Kym Darkly

Today I am happy to have been able to talk with Kym Darkly, short story writer, short film script writer and writer of the TV pilot The Halls, I’ve love the short stories Kym posts on her blog the horrorinmyheart.  Kym also does the reading of her horror stories in audio format for her page.  My time with Kym was is interesting and I learned many great details about one of my favorite short story writer.  Here is what Kym had to share with me when we talked.


Why don’t you tell us a little bit about yourself, where are you from? What propelled you to start writing?

Hey David, great to be on your blog. I really love that. Thank you. I am from a little town in Cornwall England called Redruth. It is a cute little place that is surrounded by villages, farmland and seaside towns.

I feel blessed to have grown up there. I truly wish that I still lived there, but I haven’t found a way back yet. Cornwall is romantic with the Wild Ocean, crazy storms, cliffs and castles. It is also a mystical and mysterious place. All the folklore and wonderful magical stories I was told in childhood have stayed with me, along with frightening stories of ghosts and other supernatural happenings.

I think I’ve been intrigued by anything dark since I was little. My mother used to tell a story about me as a child. One year I was given bath salts as a Christmas present and instead of doing what most little girls would do, I created graves with them. I used little match boxes as the graves, filled them with the bath stones – a pretty purple – and tore the lids off the match boxes to use them as gravestones. On these cardboard gravestones I wrote epitaphs describing in great detail what each person died of and how sad their family and friends were. I was a weird kid. On the one hand I was extraordinarily empathic and sweet, and on the other hand I was fascinated with death, gore and tragedy.

I wrote many poems as a child, but the first thing I wrote with a clear intention was a screenplay.
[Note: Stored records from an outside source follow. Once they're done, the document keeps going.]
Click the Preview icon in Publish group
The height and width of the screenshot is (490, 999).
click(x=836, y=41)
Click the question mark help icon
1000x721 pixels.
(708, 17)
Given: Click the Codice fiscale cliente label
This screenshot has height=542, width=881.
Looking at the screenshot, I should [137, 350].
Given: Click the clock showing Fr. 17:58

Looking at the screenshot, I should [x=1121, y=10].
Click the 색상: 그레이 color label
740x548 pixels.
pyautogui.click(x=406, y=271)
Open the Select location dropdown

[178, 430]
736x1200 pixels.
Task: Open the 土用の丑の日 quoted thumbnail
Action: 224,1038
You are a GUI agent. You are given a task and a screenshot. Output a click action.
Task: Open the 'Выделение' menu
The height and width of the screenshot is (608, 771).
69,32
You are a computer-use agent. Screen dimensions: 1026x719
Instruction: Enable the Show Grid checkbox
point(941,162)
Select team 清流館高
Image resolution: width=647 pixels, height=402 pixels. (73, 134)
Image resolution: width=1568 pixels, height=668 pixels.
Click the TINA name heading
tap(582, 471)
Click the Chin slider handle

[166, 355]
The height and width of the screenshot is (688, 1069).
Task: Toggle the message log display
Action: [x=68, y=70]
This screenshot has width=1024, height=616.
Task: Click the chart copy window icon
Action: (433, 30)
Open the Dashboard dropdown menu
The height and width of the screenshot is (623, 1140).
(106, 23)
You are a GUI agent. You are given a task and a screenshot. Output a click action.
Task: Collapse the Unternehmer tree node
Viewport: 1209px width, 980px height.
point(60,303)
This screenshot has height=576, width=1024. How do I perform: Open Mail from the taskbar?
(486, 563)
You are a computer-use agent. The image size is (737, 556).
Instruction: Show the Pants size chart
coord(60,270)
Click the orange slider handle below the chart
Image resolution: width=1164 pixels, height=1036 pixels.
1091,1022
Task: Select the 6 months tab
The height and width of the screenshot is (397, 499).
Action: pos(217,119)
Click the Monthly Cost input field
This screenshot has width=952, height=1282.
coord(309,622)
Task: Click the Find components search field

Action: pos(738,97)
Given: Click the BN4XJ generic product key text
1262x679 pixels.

My mother bought me an electric typewriter and I wrote a never-ending script making my ex-boyfriend the villainous serial killer. I guess you could say that I got him out of my system and I found writing to be cathartic right off the bat. When I scanned that screenplay into a real computer program – Final Draft – it was over 400 pages long. Most screenplays don’t go over 120.

There were many other bad scripts to follow, but I kept writing and writing because I loved it. It was the only thing I wanted to do with my day. I became obsessed. Over time my abilities grew and I taught myself how to write. I didn’t read a lot of books about writing, thank God, except the late Syd Field’s book Screenplay, which is still excellent. It has a few rules, but once I wrote a number of screenplays following them, I was able to throw the rules away and just go.

How does your writing process work?

I like to fly by the seat of my pants. I like to not have any idea where this is going, or what it is even about at the start. I like to discover it. I let the characters and situations evolve however they do in the moment. I will just get an image or a sentence in my mind, or even a small idea and I’ll start with that and run with it.

I have written by planning and beating a whole document out, as in a writer’s room in TV land, but it doesn’t feel creative to me. It doesn’t feel like fun. I feel stifled and it feels like work. I know that it is necessary in that environment but it just doesn’t make my heart sing.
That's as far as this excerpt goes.